On 1 June, India’s 44-day election concluded with results announced just three days later. Nearly 970 million Indians voted for local representatives in the Lok Sabha, the legislature’s lower house. India’s prime minister is determined by majority vote in the Lok Sabha after the general election. All exit polls predicted a massive victory for the incumbent Hindu nationalist Bharatiya Janata Party (BJP) with current Prime Minister Narendra Modi at its helm. In what is being seen as a huge upset, BJP only won 240 of the 543 seats of the Lok Sabha, forcing BJP to depend on its coalition partners, National Democratic Alliance (NDA), to secure a parliamentary majority of 293 seats. The opposition alliance, India National Developmental Inclusive Alliance (INDIA), with the previously popular Congress party as its largest member won 232 seats, greatly exceeding exit poll predictions. BJP’s failure to secure their desired supermajority of 370 seats indicates that the BJP’s Hindu nationalist ideology has begun to lose its hold for the hundreds of millions of Indians whose economic situation remains dire. SOMA KISAN reports.

BJP’s ambitions

Created in 1951, the  BJP  has been the ruling party in India since 2014. It was founded as the political wing of the Rashtriya Swayamsevak Sangh (RSS), a far-right paramilitary organisation. Its policies adhere to Hindutva, a Hindu nationalist ideology. Weaving in and out of power for decades, Modi led BJP to decisive victory in the 2014 elections.

BJP’s 2024 election performance is especially embarrassing given its prevalence over the past 10 years. In India’s 2019 elections, BJP won 303 seats alone in the Lok Sabha and BJP-led NDA won 353 seats. The Congress party only won 52 seats and Congress-led United Progressive Alliance 91 seats. Hoping to build on this 2019 victory, NDA was preparing for a 400-seat supermajority win that would allow it to amend the Indian Constitution ‘especially laws that subjugate the Hindu community’, as stated by BJP Uttar Kannada MP Anantkumar Hegde in early March and pave the way forward to merging ‘Pakistan occupied Kashmir with India’, ensure the ‘abrogation of Article 370 from Jammu and Kashmir’ and secure the implementation of the Citizenship Amendment Act (CAA) as detailed by BJP Assam Chief Minister Himanta Biswa Sarma in May. Since 1949, Article 370 of the Indian Constitution has given near-autonomous authority to Jammu and Kashmir to conduct its own affairs. This article was scrapped in August 2019 with BJP’s majority, declaring Jammu and Kashmir a union territory, allowing India’s central government much more control over the area’s affairs against the wishes of the majority of the region’s population. This decision required a full lock-down of Jammu and Kashmir: over 10 million phone lines disconnected, public transport stopped, internet and mass media suspended and tens of thousands of Indian troops sent in. This move is particularly contentious because Jammu and Kashmir is a majority-Muslim region and has been the cause of three wars between India and Pakistan over decades. The Kashmiri people have been fighting for the right to self-determination since 1947 when India was partitioned. The region has several critical resources. It is the sole producer of India’s borax and sapphire, 36% of India’s graphite and 21% of its marble. It is situated in a critically strategic location between India, Pakistan and China. The revoking of Article 370 would allow Indians, most of whom are Hindu, to buy land in Jammu and Kashmir, a BJP strategy to gain control over the region.

TASK LIST:
(1) According to the election article, how many of the Lok Sabha's 543 seats did the BJP win on its own?
(2) Please write out everything in the election article from "Created in 1951, the  BJP  has" down to "the 2014 elections.".
The material that comes next has nothing to do with the election article.

DATASET EXTRACT:
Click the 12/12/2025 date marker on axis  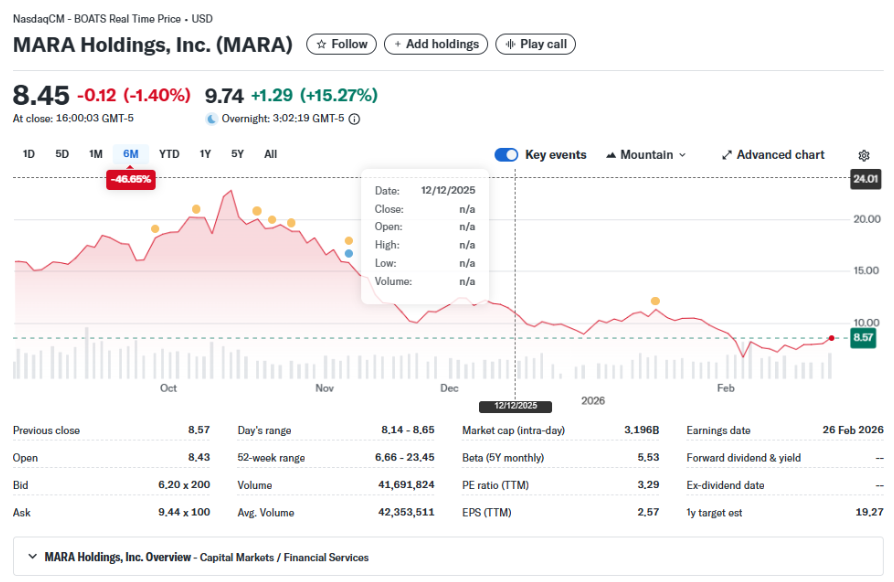(514, 406)
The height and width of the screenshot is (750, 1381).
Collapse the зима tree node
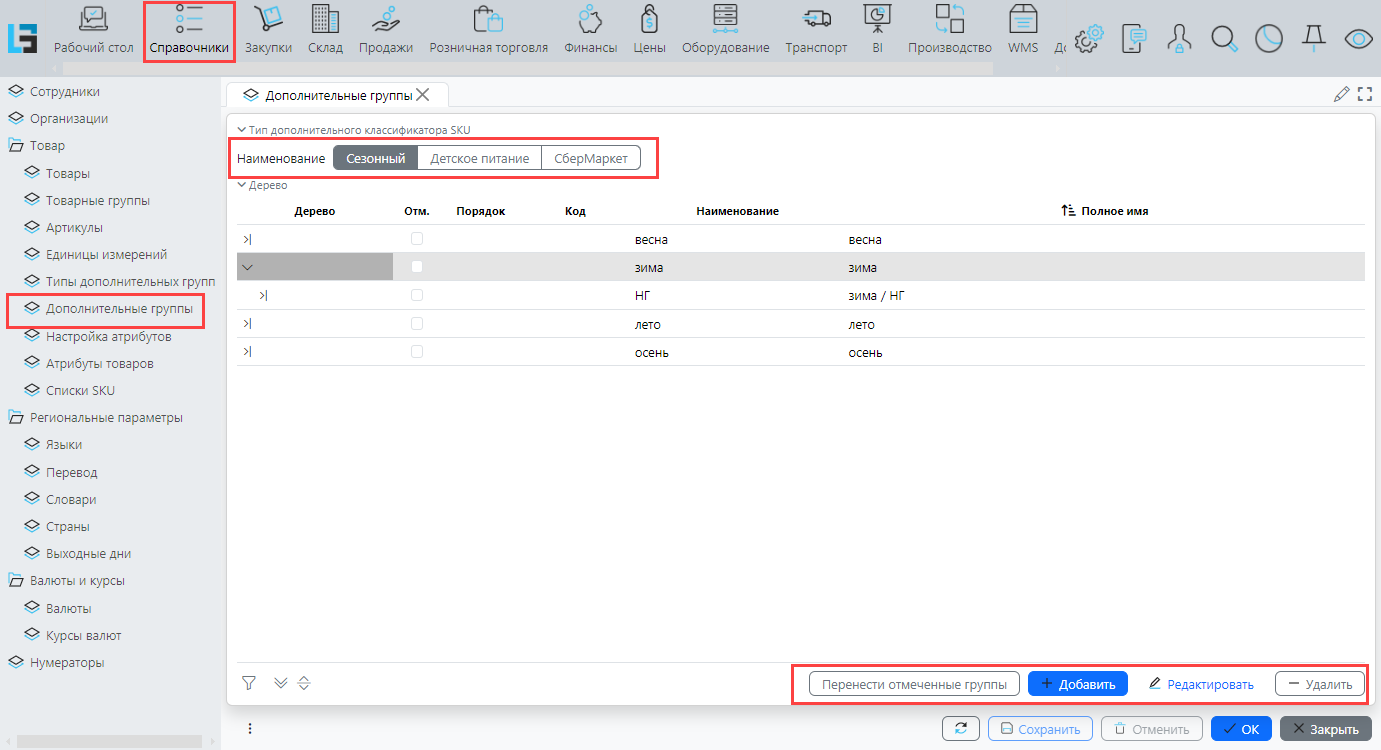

EXPECTED ANSWERS:
(1) 240 seats

(2)
Created in 1951, the  BJP  has been the ruling party in India since 2014. It was founded as the political wing of the Rashtriya Swayamsevak Sangh (RSS), a far-right paramilitary organisation. Its policies adhere to Hindutva, a Hindu nationalist ideology. Weaving in and out of power for decades, Modi led BJP to decisive victory in the 2014 elections.